Anche nell’industria delle bevande oggi è centrale il tema della sostenibilità. Nella tecnica di processo, il consumo di risorse è un tema importante. Negli ultimi decenni ci sono stati sviluppi notevoli. Ad esempio, il consumo energetico primario della sala cottura nei birrifici è stato più che dimezzato. Lo stesso vale per il consumo di acqua, in molti casi sceso da numeri a doppia cifra a circa cinque litri per ogni litro di birra, o ancora meno. Anche sul fronte degli imballaggi l'obiettivo è massimizzare l'efficienza di impiego delle risorse: nel confezionamento si va verso spessori sempre più sottili e formati flessibili, con conseguente risparmio di energia, materiali e costi di trasporto. Le soffiatrici “stretch”, ad esempio, consentono di produrre bottiglie di PET in formati variabili da 0,25 a 2 l sullo stesso impianto.

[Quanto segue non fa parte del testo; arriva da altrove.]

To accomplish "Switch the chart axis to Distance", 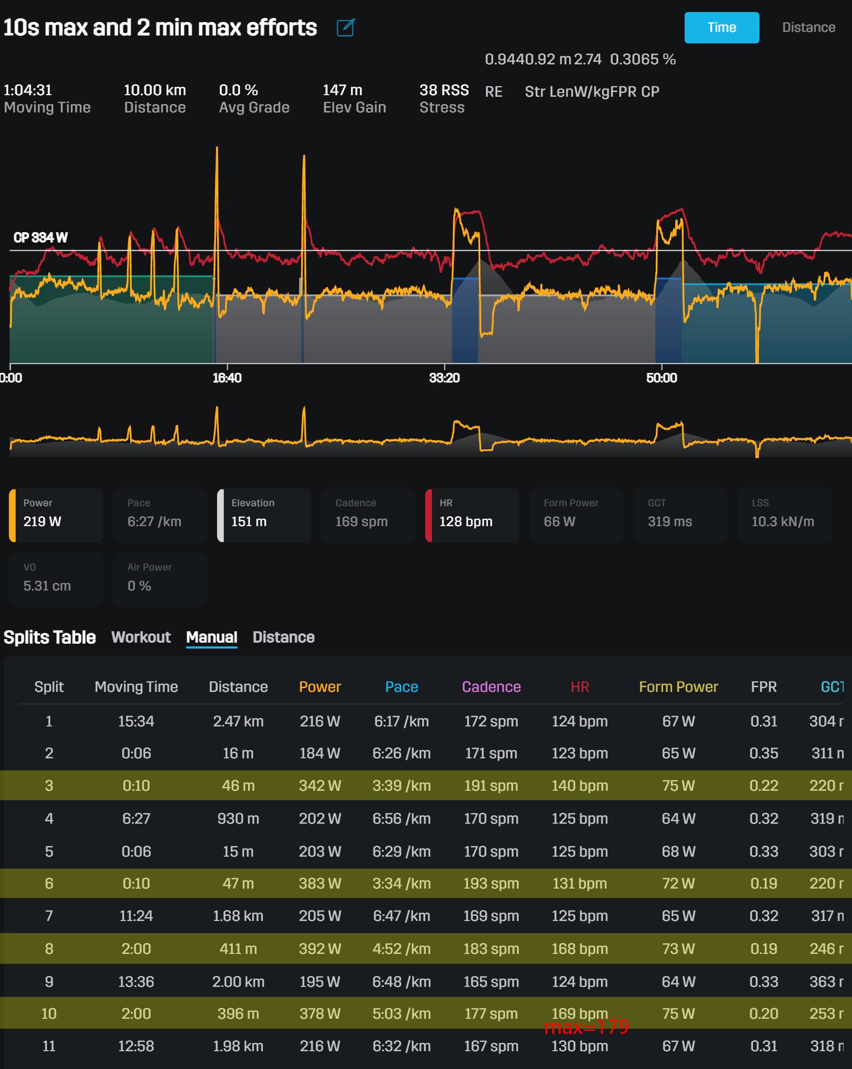I will pyautogui.click(x=809, y=28).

Drinktec (www.drinktec.com), che in passato si chiamava Interbrau, affonda le proprie radici nell’industria della birra, come si evince chiaramente dalla composizione del pubblico: la quota di visitatori provenienti da quel settore è ancora attorno al 38%. Negli ultimi anni è però raddoppiata la percentuale di visitatori del settore delle bevande analcoliche, che nell'ultima edizione nel 2009 era al 45%. Anche i succhi di frutta, che rappresentano il 19% delle presenze, sono cresciuti molto negli ultimi anni.

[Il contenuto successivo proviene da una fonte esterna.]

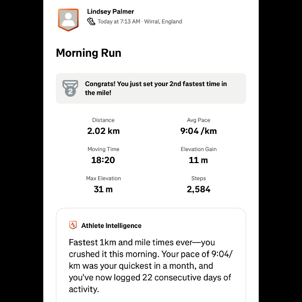
Task: Click the 2.02 km distance value
Action: coord(103,131)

Le bevande analcoliche sono particolarmente soggette alle tendenze di consumo. Il numero di novità e nuovi prodotti che il mercato propone ogni anno è enorme. Per chi fornisce tecnologie, questo significa che bisogna essere molto reattivi e pronti ad adeguarsi alle evoluzioni del mercato. La flessibilità è fondamentale soprattutto nell’ambito del confezionamento.
In contemporanea con drinktec 2013, dal 18 al 20 settembre si svolgerà oils+fats, l’unico Salone a livello mondiale dedicato alle tecnologie e al commercio di oli e sostanze grasse. Nel padiglione B0 circa 50 espositori presenteranno sistemi, componenti e prodotti ausiliari per la produzione e la lavorazione di oli alimentari, sostanze grasse e lubrificanti, con un forte orientamento pratico e applicativo. I visitatori di drinktec 2013 potranno accedere anche a oils+fats con lo stesso biglietto.